As is clear from the above description, according to the present invention, the air flow from the auxiliary outlet located below the outlet is controlled independently of the circular surface of the casing and the air direction changing louver of the outlet with respect to this circular surface. Since this can be done using an auxiliary louver that approaches and separates, the Coanda effect on the circular surface can be changed by the auxiliary louver, making it possible to blow air downward to a large extent.
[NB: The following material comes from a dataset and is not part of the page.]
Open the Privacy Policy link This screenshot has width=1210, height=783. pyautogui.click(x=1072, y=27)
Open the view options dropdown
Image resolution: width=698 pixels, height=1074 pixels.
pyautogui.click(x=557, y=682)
[Brief explanation of the drawing]

FIG. 1 is a perspective view of an air conditioner according to an embodiment of the present invention, and FIG. 2 is a sectional view taken along line II-II' in FIG. 2... Discharge port, 8... Air blower, 8a
......Circular casing, 8a'...Circular surface, 8b...Blower port, 9...Blower chamber,
12... Auxiliary discharge port, 16... Ventilation path, 17... Auxiliary louver.

Claims (1)

[Scope of utility model registration request] A blower device having a circular casing, a blower chamber communicating with the blower port of the blower device and having a discharge port provided with a wind direction changing louver on the front surface thereof, and an auxiliary discharge port arranged in parallel below the discharge port. , an air passage formed along the circular surface of the circular casing and communicating between the air blowing chamber and the auxiliary discharge port; and a ventilation passage within the ventilation passage that is arranged to move toward and away from the circular surface independently of the air direction changing louver. An air conditioner consisting of a rotatable auxiliary louver.